BRIEF:
Put each line of the data below into a Markdown table with two columns, No. and Entry, numbering the rows in order and leaving out any blank lines.

-*-

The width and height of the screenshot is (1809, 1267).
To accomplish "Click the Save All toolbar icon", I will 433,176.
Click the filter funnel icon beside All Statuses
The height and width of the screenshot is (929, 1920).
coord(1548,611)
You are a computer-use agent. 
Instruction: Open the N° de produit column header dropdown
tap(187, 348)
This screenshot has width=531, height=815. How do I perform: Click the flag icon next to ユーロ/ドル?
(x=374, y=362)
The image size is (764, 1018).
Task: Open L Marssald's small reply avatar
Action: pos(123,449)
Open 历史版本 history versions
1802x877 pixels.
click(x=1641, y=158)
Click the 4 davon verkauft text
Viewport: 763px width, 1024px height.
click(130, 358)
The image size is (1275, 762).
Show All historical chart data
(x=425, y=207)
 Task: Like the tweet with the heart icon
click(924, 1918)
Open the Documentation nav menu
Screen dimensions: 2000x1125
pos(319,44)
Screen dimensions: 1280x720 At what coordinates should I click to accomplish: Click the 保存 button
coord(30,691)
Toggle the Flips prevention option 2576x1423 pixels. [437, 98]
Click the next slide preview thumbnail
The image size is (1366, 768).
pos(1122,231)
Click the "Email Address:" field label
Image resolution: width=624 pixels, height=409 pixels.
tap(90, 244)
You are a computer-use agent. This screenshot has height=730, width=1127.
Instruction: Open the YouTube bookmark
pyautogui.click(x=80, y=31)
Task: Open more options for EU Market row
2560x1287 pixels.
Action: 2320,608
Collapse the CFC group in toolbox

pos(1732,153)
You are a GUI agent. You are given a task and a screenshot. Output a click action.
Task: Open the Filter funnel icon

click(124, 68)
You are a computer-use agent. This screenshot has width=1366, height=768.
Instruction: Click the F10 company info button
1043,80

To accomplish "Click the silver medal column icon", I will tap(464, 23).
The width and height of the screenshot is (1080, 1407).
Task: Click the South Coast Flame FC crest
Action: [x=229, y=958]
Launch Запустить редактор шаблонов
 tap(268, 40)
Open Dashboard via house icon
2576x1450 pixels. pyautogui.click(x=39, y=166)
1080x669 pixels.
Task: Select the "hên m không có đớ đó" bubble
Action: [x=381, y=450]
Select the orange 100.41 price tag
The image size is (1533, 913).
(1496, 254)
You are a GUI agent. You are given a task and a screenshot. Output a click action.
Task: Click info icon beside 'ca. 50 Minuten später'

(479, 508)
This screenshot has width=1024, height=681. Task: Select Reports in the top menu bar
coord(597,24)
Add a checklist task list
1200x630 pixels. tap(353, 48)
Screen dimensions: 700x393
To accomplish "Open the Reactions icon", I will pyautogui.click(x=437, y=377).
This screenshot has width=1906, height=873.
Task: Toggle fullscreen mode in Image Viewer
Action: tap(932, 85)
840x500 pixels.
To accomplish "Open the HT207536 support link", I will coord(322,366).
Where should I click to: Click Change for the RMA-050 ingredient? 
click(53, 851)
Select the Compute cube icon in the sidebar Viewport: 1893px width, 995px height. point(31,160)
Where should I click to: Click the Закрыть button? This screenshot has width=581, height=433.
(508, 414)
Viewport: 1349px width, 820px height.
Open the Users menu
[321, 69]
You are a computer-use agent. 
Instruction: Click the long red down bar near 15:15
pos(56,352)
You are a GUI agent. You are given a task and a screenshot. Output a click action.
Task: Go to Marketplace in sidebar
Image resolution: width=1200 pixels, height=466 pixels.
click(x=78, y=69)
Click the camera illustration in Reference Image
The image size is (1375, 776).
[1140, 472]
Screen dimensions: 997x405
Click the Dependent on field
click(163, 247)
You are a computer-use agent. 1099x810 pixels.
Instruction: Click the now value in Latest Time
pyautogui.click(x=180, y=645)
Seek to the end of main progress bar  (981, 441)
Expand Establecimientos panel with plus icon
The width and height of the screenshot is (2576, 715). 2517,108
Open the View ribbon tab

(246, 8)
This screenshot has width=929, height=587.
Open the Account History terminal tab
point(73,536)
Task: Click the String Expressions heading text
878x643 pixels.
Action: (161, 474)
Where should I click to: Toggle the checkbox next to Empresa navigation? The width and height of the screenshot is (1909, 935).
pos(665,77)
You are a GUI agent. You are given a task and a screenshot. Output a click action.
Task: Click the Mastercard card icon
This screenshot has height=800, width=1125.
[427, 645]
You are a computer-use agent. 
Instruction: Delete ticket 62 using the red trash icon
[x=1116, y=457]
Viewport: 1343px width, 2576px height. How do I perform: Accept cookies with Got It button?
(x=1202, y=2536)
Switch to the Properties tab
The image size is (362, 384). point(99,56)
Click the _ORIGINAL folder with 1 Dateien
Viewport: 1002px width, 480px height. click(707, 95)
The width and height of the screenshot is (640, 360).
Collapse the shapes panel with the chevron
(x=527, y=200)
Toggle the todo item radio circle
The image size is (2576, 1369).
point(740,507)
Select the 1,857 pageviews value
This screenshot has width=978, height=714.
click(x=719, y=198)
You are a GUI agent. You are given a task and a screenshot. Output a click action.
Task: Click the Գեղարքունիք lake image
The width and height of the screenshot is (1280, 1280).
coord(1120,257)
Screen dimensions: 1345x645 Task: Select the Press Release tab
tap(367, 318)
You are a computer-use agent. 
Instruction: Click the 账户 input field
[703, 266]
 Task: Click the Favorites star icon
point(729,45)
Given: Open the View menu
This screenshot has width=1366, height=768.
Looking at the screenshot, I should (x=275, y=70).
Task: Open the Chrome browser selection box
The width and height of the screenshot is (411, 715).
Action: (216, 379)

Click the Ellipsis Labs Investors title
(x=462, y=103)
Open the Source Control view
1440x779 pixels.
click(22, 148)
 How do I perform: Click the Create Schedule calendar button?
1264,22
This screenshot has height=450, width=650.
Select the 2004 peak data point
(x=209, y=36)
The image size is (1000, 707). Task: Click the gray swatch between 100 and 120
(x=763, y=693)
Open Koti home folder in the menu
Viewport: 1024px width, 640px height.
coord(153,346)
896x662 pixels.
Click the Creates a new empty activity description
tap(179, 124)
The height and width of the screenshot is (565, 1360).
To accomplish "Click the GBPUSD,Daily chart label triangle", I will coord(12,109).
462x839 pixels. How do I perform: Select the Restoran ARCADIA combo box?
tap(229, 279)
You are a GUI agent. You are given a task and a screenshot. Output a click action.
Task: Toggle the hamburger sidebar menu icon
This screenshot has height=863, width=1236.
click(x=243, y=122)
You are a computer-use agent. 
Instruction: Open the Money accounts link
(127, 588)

-*-

EXERCISE RESPONSE:
| No. | Entry |
|---|---|
| 1 | The width and height of the screenshot is (1809, 1267). |
| 2 | To accomplish "Click the Save All toolbar icon", I will 433,176. |
| 3 | Click the filter funnel icon beside All Statuses |
| 4 | The height and width of the screenshot is (929, 1920). |
| 5 | coord(1548,611) |
| 6 | You are a computer-use agent.  |
| 7 | Instruction: Open the N° de produit column header dropdown |
| 8 | tap(187, 348) |
| 9 | This screenshot has width=531, height=815. How do I perform: Click the flag icon next to ユーロ/ドル? |
| 10 | (x=374, y=362) |
| 11 | The image size is (764, 1018). |
| 12 | Task: Open L Marssald's small reply avatar |
| 13 | Action: pos(123,449) |
| 14 | Open 历史版本 history versions |
| 15 | 1802x877 pixels. |
| 16 | click(x=1641, y=158) |
| 17 | Click the 4 davon verkauft text |
| 18 | Viewport: 763px width, 1024px height. |
| 19 | click(130, 358) |
| 20 | The image size is (1275, 762). |
| 21 | Show All historical chart data |
| 22 | (x=425, y=207) |
| 23 |  Task: Like the tweet with the heart icon |
| 24 | click(924, 1918) |
| 25 | Open the Documentation nav menu |
| 26 | Screen dimensions: 2000x1125 |
| 27 | pos(319,44) |
| 28 | Screen dimensions: 1280x720 At what coordinates should I click to accomplish: Click the 保存 button |
| 29 | coord(30,691) |
| 30 | Toggle the Flips prevention option 2576x1423 pixels. [437, 98] |
| 31 | Click the next slide preview thumbnail |
| 32 | The image size is (1366, 768). |
| 33 | pos(1122,231) |
| 34 | Click the "Email Address:" field label |
| 35 | Image resolution: width=624 pixels, height=409 pixels. |
| 36 | tap(90, 244) |
| 37 | You are a computer-use agent. This screenshot has height=730, width=1127. |
| 38 | Instruction: Open the YouTube bookmark |
| 39 | pyautogui.click(x=80, y=31) |
| 40 | Task: Open more options for EU Market row |
| 41 | 2560x1287 pixels. |
| 42 | Action: 2320,608 |
| 43 | Collapse the CFC group in toolbox |
| 44 | pos(1732,153) |
| 45 | You are a GUI agent. You are given a task and a screenshot. Output a click action. |
| 46 | Task: Open the Filter funnel icon |
| 47 | click(124, 68) |
| 48 | You are a computer-use agent. This screenshot has width=1366, height=768. |
| 49 | Instruction: Click the F10 company info button |
| 50 | 1043,80 |
| 51 | To accomplish "Click the silver medal column icon", I will tap(464, 23). |
| 52 | The width and height of the screenshot is (1080, 1407). |
| 53 | Task: Click the South Coast Flame FC crest |
| 54 | Action: [x=229, y=958] |
| 55 | Launch Запустить редактор шаблонов |
| 56 |  tap(268, 40) |
| 57 | Open Dashboard via house icon |
| 58 | 2576x1450 pixels. pyautogui.click(x=39, y=166) |
| 59 | 1080x669 pixels. |
| 60 | Task: Select the "hên m không có đớ đó" bubble |
| 61 | Action: [x=381, y=450] |
| 62 | Select the orange 100.41 price tag |
| 63 | The image size is (1533, 913). |
| 64 | (1496, 254) |
| 65 | You are a GUI agent. You are given a task and a screenshot. Output a click action. |
| 66 | Task: Click info icon beside 'ca. 50 Minuten später' |
| 67 | (479, 508) |
| 68 | This screenshot has width=1024, height=681. Task: Select Reports in the top menu bar |
| 69 | coord(597,24) |
| 70 | Add a checklist task list |
| 71 | 1200x630 pixels. tap(353, 48) |
| 72 | Screen dimensions: 700x393 |
| 73 | To accomplish "Open the Reactions icon", I will pyautogui.click(x=437, y=377). |
| 74 | This screenshot has width=1906, height=873. |
| 75 | Task: Toggle fullscreen mode in Image Viewer |
| 76 | Action: tap(932, 85) |
| 77 | 840x500 pixels. |
| 78 | To accomplish "Open the HT207536 support link", I will coord(322,366). |
| 79 | Where should I click to: Click Change for the RMA-050 ingredient?  |
| 80 | click(53, 851) |
| 81 | Select the Compute cube icon in the sidebar Viewport: 1893px width, 995px height. point(31,160) |
| 82 | Where should I click to: Click the Закрыть button? This screenshot has width=581, height=433. |
| 83 | (508, 414) |
| 84 | Viewport: 1349px width, 820px height. |
| 85 | Open the Users menu |
| 86 | [321, 69] |
| 87 | You are a computer-use agent.  |
| 88 | Instruction: Click the long red down bar near 15:15 |
| 89 | pos(56,352) |
| 90 | You are a GUI agent. You are given a task and a screenshot. Output a click action. |
| 91 | Task: Go to Marketplace in sidebar |
| 92 | Image resolution: width=1200 pixels, height=466 pixels. |
| 93 | click(x=78, y=69) |
| 94 | Click the camera illustration in Reference Image |
| 95 | The image size is (1375, 776). |
| 96 | [1140, 472] |
| 97 | Screen dimensions: 997x405 |
| 98 | Click the Dependent on field |
| 99 | click(163, 247) |
| 100 | You are a computer-use agent. 1099x810 pixels. |
| 101 | Instruction: Click the now value in Latest Time |
| 102 | pyautogui.click(x=180, y=645) |
| 103 | Seek to the end of main progress bar  (981, 441) |
| 104 | Expand Establecimientos panel with plus icon |
| 105 | The width and height of the screenshot is (2576, 715). 2517,108 |
| 106 | Open the View ribbon tab |
| 107 | (246, 8) |
| 108 | This screenshot has width=929, height=587. |
| 109 | Open the Account History terminal tab |
| 110 | point(73,536) |
| 111 | Task: Click the String Expressions heading text |
| 112 | 878x643 pixels. |
| 113 | Action: (161, 474) |
| 114 | Where should I click to: Toggle the checkbox next to Empresa navigation? The width and height of the screenshot is (1909, 935). |
| 115 | pos(665,77) |
| 116 | You are a GUI agent. You are given a task and a screenshot. Output a click action. |
| 117 | Task: Click the Mastercard card icon |
| 118 | This screenshot has height=800, width=1125. |
| 119 | [427, 645] |
| 120 | You are a computer-use agent.  |
| 121 | Instruction: Delete ticket 62 using the red trash icon |
| 122 | [x=1116, y=457] |
| 123 | Viewport: 1343px width, 2576px height. How do I perform: Accept cookies with Got It button? |
| 124 | (x=1202, y=2536) |
| 125 | Switch to the Properties tab |
| 126 | The image size is (362, 384). point(99,56) |
| 127 | Click the _ORIGINAL folder with 1 Dateien |
| 128 | Viewport: 1002px width, 480px height. click(707, 95) |
| 129 | The width and height of the screenshot is (640, 360). |
| 130 | Collapse the shapes panel with the chevron |
| 131 | (x=527, y=200) |
| 132 | Toggle the todo item radio circle |
| 133 | The image size is (2576, 1369). |
| 134 | point(740,507) |
| 135 | Select the 1,857 pageviews value |
| 136 | This screenshot has width=978, height=714. |
| 137 | click(x=719, y=198) |
| 138 | You are a GUI agent. You are given a task and a screenshot. Output a click action. |
| 139 | Task: Click the Գեղարքունիք lake image |
| 140 | The width and height of the screenshot is (1280, 1280). |
| 141 | coord(1120,257) |
| 142 | Screen dimensions: 1345x645 Task: Select the Press Release tab |
| 143 | tap(367, 318) |
| 144 | You are a computer-use agent.  |
| 145 | Instruction: Click the 账户 input field |
| 146 | [703, 266] |
| 147 |  Task: Click the Favorites star icon |
| 148 | point(729,45) |
| 149 | Given: Open the View menu |
| 150 | This screenshot has width=1366, height=768. |
| 151 | Looking at the screenshot, I should (x=275, y=70). |
| 152 | Task: Open the Chrome browser selection box |
| 153 | The width and height of the screenshot is (411, 715). |
| 154 | Action: (216, 379) |
| 155 | Click the Ellipsis Labs Investors title |
| 156 | (x=462, y=103) |
| 157 | Open the Source Control view |
| 158 | 1440x779 pixels. |
| 159 | click(22, 148) |
| 160 |  How do I perform: Click the Create Schedule calendar button? |
| 161 | 1264,22 |
| 162 | This screenshot has height=450, width=650. |
| 163 | Select the 2004 peak data point |
| 164 | (x=209, y=36) |
| 165 | The image size is (1000, 707). Task: Click the gray swatch between 100 and 120 |
| 166 | (x=763, y=693) |
| 167 | Open Koti home folder in the menu |
| 168 | Viewport: 1024px width, 640px height. |
| 169 | coord(153,346) |
| 170 | 896x662 pixels. |
| 171 | Click the Creates a new empty activity description |
| 172 | tap(179, 124) |
| 173 | The height and width of the screenshot is (565, 1360). |
| 174 | To accomplish "Click the GBPUSD,Daily chart label triangle", I will coord(12,109). |
| 175 | 462x839 pixels. How do I perform: Select the Restoran ARCADIA combo box? |
| 176 | tap(229, 279) |
| 177 | You are a GUI agent. You are given a task and a screenshot. Output a click action. |
| 178 | Task: Toggle the hamburger sidebar menu icon |
| 179 | This screenshot has height=863, width=1236. |
| 180 | click(x=243, y=122) |
| 181 | You are a computer-use agent.  |
| 182 | Instruction: Open the Money accounts link |
| 183 | (127, 588) |